Who gets to decide?

When I work with senior leadership teams, it is often apparent that there is a lack of clarity between what is an executive team decision, and what decisions lie with individual executives, or even below executive level.

This lack of clarity leads to executive team energy being wasted on decisions that are not team decisions. The individual executives concerned are left feeling frustrated at best, and powerless and undermined at worst.

Executive time that should be devoted to blue sky thinking or regular reviews on progress towards agreed strategic objectives, is instead spent in the non-exec business.

Decision-making is slowed down, and middle level management devote time and energy to writing ‘executive papers’, instead of engaging in the important work connecting strategy to operations and developing their people. 

 This is not about having a clear delegations policy – although that can certainly help. This is about the intent and the way a team works together on a daily basis, and the culture they are leading throughout the organisation.

Three practical steps you can take to ensure relevance of discussion and effectiveness of decision making are:

1.     Develop an agreed and exec team purpose. Being mutually agreed and accountable for overarching role of the team helps clarify what’s in and out of scope for the executive.

2.     Articulate agreed scope for decision making.
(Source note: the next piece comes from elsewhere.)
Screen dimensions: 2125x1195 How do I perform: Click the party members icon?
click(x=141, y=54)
Being clear on what type of decisions are executive team business and what is individual executive business reduces friction and keeps everyone focused on the roles they have been put in place to fulfil.
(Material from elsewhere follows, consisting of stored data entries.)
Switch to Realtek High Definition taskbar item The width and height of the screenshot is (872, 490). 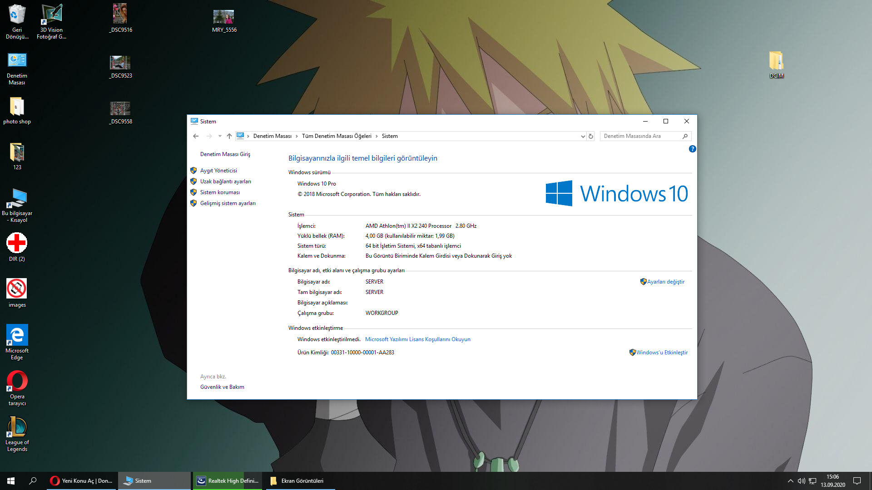tap(228, 481)
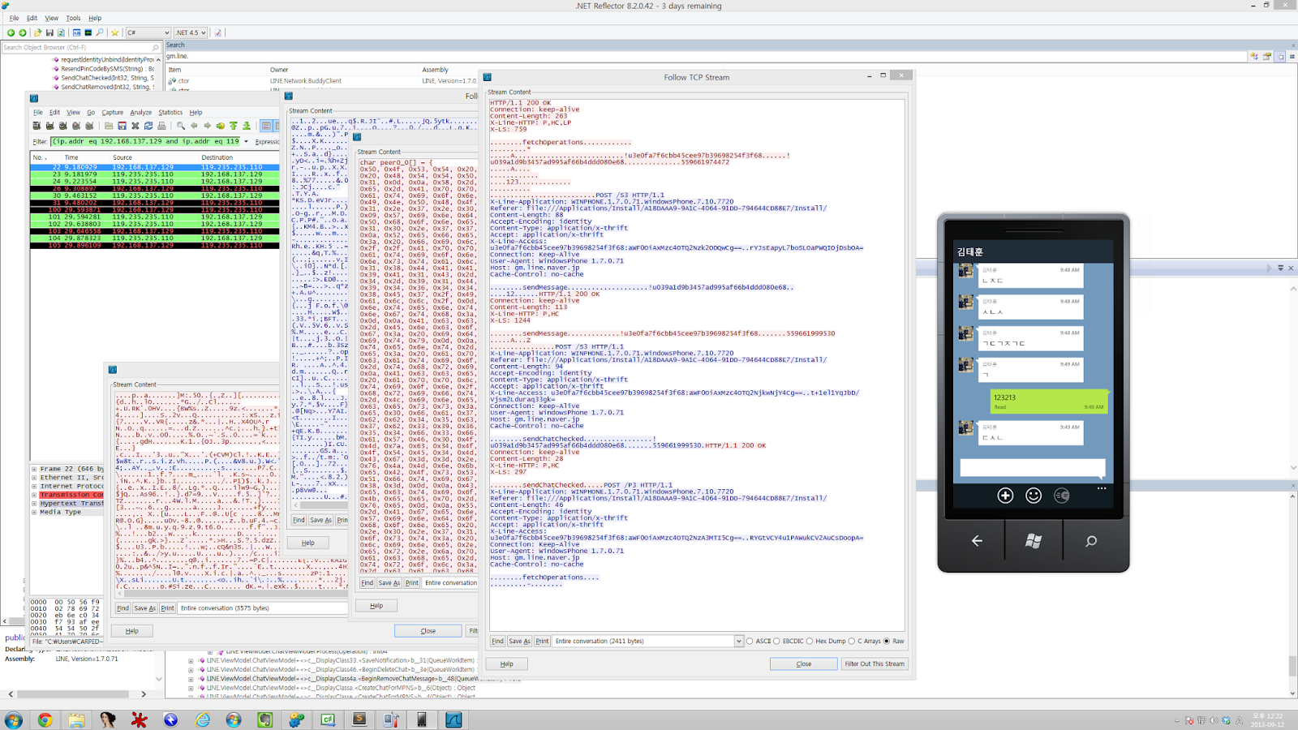Select the ASCII display option
The height and width of the screenshot is (730, 1298).
point(751,641)
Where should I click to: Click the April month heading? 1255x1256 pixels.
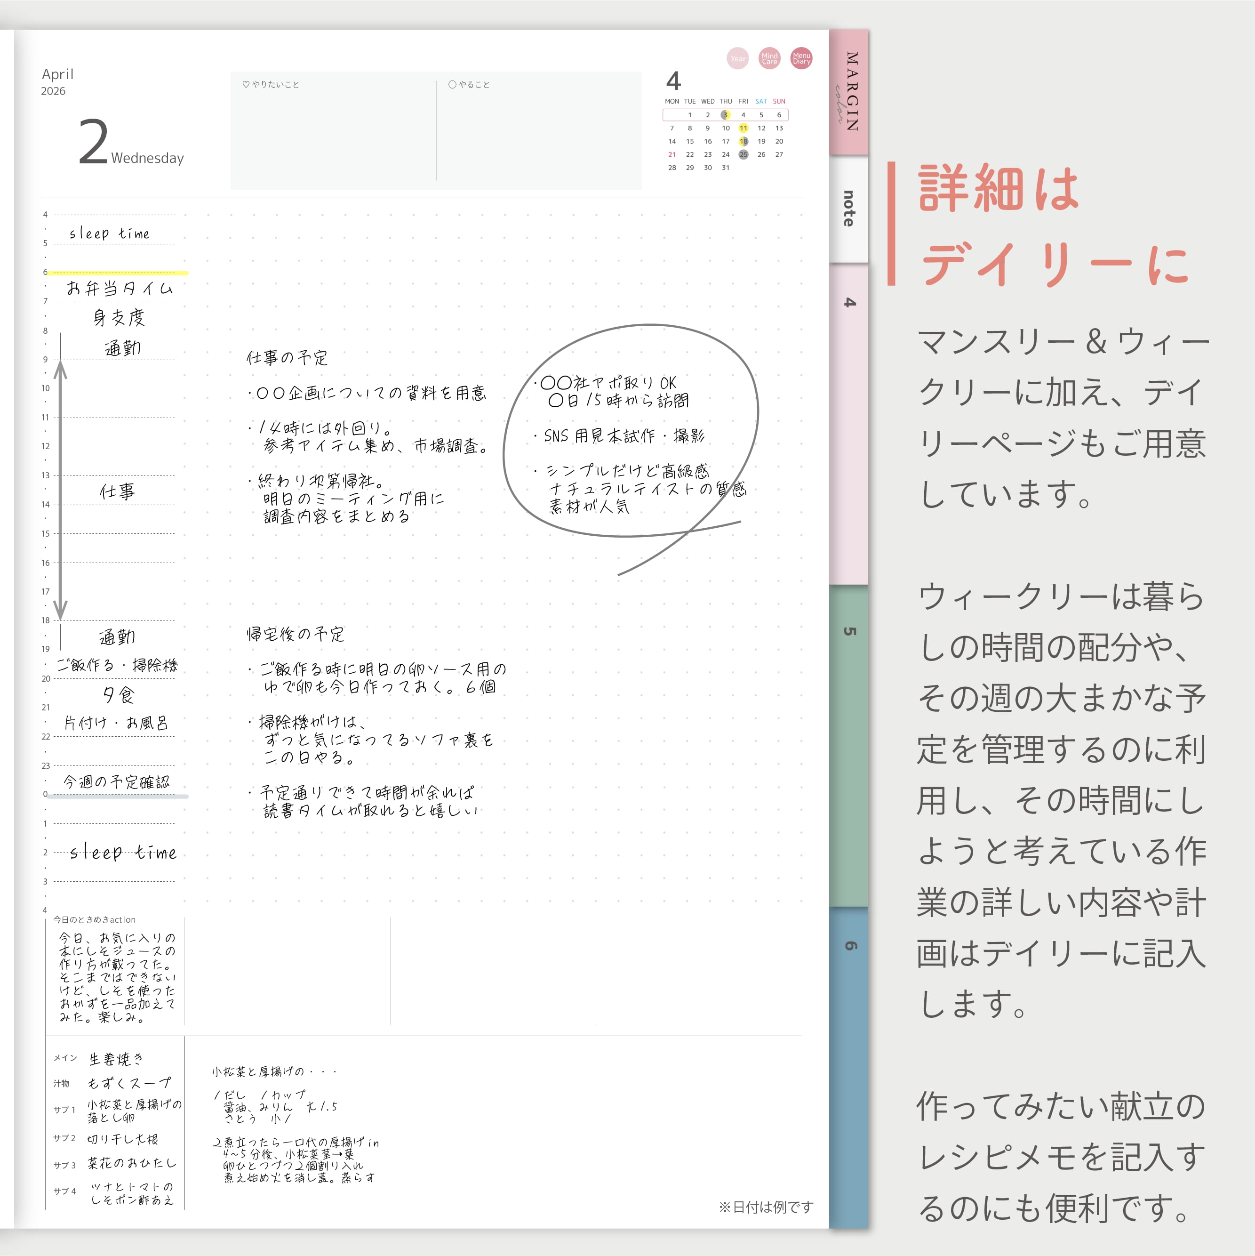[57, 74]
3.     Review the effectiveness of your exec team meetings. 15 minutes at the end of a meeting to review your effectiveness – especially in relation to decision making – will help refine your framework and improve dynamics.

Inherent in each of these three steps is the role of the CEO, their leadership style, and the type of executive team they wish to develop.

Executive team time is too valuable to waste. Rarely do I have senior leaders telling me they devote sufficient time to strategic thinking!

Move what’s not exec business out of your executive team meetings to free up capacity for the fearless conversations needed to achieve your organisational mission.

Are you making decisions at the right level? If not, what conversations are you avoiding? What conversation is needed today to get things moving?